Limiting The Number of Tables in “Online” Joins
Today’s entry continues our on-going series on “bad” database standards. And the “bad” standard we’ll discuss tonight is a particularly nasty one. Although the general idea behind this standard might seem to be understandable — at least at first blush — the implementation and wording is typically wrong, wrong, wrong.
OK, so what am I talking about? Well, the way this “bad” standard typically is stated is something like this: “Code no more than a 3 table join in any program that is accessed in an online environment.”
The idea is to limit the amount of work that is done by a transaction so that it can be accomplished in a limited amount of time. Given that there is a user waiting for a response you do not want the transaction to take an inordinate amount of time. Sounds reasonable, right? So why is this wrong?

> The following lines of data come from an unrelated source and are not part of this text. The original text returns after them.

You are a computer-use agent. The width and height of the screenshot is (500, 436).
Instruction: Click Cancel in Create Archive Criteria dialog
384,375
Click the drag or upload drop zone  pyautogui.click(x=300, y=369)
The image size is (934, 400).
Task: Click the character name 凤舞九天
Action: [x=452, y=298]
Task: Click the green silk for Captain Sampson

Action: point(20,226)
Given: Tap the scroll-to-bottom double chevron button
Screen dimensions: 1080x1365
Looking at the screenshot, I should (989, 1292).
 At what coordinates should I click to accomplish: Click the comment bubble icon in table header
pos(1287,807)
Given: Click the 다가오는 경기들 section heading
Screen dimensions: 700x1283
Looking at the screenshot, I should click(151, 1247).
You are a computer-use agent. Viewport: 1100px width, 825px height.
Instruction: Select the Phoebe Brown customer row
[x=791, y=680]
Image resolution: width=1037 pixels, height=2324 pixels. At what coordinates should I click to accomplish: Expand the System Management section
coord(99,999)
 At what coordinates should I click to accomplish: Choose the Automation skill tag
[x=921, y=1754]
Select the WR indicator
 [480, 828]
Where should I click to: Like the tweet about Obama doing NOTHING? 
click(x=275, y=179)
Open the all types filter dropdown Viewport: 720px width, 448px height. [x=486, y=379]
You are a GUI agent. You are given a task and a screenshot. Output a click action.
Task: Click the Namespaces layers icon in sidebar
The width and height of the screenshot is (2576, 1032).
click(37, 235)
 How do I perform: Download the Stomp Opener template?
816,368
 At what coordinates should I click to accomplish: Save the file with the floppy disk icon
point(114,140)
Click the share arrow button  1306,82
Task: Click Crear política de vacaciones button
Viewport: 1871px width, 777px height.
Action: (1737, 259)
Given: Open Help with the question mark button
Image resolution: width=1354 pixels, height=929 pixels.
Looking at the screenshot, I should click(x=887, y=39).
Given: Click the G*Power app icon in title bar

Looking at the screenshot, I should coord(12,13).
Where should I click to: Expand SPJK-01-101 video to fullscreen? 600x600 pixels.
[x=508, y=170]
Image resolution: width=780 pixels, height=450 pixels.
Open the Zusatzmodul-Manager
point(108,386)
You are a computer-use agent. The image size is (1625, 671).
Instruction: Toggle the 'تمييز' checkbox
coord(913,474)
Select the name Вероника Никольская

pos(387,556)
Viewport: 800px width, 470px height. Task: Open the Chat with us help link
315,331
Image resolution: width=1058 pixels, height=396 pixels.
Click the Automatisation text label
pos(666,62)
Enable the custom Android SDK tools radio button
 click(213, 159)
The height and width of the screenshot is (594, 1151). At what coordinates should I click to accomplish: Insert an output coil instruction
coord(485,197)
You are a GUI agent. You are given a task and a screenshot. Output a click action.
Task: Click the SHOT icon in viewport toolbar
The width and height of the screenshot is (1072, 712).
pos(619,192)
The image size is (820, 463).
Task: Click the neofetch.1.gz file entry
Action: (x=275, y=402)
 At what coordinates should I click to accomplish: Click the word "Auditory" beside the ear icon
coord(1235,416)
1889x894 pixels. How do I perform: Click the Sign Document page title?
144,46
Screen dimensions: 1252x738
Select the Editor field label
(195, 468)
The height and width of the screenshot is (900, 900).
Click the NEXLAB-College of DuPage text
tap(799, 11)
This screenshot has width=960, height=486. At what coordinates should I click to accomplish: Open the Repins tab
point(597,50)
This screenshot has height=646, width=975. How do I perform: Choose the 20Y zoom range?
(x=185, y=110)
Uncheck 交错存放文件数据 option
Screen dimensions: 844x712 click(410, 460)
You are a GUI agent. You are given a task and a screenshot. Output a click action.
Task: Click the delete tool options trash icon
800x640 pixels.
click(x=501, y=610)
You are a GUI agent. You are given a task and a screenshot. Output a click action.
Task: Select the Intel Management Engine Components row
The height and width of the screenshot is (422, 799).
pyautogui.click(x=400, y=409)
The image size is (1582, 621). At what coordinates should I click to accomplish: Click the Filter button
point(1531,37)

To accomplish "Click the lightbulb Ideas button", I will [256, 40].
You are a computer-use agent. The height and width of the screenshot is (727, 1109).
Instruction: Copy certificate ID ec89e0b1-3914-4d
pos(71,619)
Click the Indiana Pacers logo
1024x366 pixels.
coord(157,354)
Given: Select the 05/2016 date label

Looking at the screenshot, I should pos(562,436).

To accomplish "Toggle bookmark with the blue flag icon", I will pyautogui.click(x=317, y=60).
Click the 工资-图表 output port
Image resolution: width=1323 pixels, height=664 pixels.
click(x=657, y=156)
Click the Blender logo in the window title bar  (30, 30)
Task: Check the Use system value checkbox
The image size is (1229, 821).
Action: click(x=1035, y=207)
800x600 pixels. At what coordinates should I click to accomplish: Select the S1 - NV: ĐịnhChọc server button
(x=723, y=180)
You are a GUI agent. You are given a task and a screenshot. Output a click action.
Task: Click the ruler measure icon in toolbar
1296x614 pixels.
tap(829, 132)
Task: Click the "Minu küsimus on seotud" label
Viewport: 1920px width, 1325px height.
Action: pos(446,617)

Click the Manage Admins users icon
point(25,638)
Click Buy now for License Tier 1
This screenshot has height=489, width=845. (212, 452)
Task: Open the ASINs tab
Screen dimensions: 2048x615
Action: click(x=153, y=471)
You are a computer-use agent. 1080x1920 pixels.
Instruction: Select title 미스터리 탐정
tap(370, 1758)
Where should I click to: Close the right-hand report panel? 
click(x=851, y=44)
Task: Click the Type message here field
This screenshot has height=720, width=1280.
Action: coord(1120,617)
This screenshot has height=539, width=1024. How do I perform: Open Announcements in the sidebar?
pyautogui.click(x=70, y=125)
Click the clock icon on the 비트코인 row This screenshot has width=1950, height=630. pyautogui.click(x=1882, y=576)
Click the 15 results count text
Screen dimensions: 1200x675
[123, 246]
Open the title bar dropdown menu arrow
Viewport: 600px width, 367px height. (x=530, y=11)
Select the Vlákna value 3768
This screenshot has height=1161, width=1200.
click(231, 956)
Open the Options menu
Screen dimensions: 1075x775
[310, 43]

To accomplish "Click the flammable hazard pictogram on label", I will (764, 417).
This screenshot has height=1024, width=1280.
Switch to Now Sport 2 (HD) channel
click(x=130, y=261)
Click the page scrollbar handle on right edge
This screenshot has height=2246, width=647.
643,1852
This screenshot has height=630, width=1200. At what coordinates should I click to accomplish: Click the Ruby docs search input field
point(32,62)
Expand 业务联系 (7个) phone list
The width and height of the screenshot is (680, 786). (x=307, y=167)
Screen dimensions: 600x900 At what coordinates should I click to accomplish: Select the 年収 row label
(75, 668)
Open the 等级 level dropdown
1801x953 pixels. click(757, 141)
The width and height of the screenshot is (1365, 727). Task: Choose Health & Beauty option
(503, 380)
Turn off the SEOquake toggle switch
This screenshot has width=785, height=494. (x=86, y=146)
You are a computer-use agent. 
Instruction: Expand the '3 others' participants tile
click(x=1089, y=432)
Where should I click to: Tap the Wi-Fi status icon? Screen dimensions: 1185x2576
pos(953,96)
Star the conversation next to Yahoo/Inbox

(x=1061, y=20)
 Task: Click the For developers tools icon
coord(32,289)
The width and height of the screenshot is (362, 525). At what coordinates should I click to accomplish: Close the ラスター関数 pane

The “general idea” behind the standard is not necessarily wrong, but the standard is. Whether it says a 3 table join or a 5 table join (or some other number) is not important. The number of tables participating in a join is not the defining factor for performance. Instead, it is the number of qualifying rows to be returned. A well defined query that specifically limits the data to be returned appropriately, can be very efficient whether it is a single table access or a multiple-table join. So do not place artificial limits on the number of tables that can participate in a join. Each DBMS has its upper limit and, of course, you cannot exceed that (for example, 225 tables per SQL statement when using DB2 for z/OS).
Another misunderstanding is when standards are written that “worry” about the size of tables. Once again, this factor is not necessarily important — instead it is the number of qualifying rows again. Consider, for example, a table with 10 million rows in it. A query that uses a matching index to return 2 rows from that table can be very efficient. On the other hand, a query against a smaller table, say 100 pages, that must scan data will likely consume more resources and take longer to complete than the indexed access against the bigger table. The number of rows that qualify for the predicates is more important than the size of the table.
You should create standards and guidelines that help your application developers and SQL users to create efficient queries instead of creating arbitrary standards based on table size or number of tables in a join.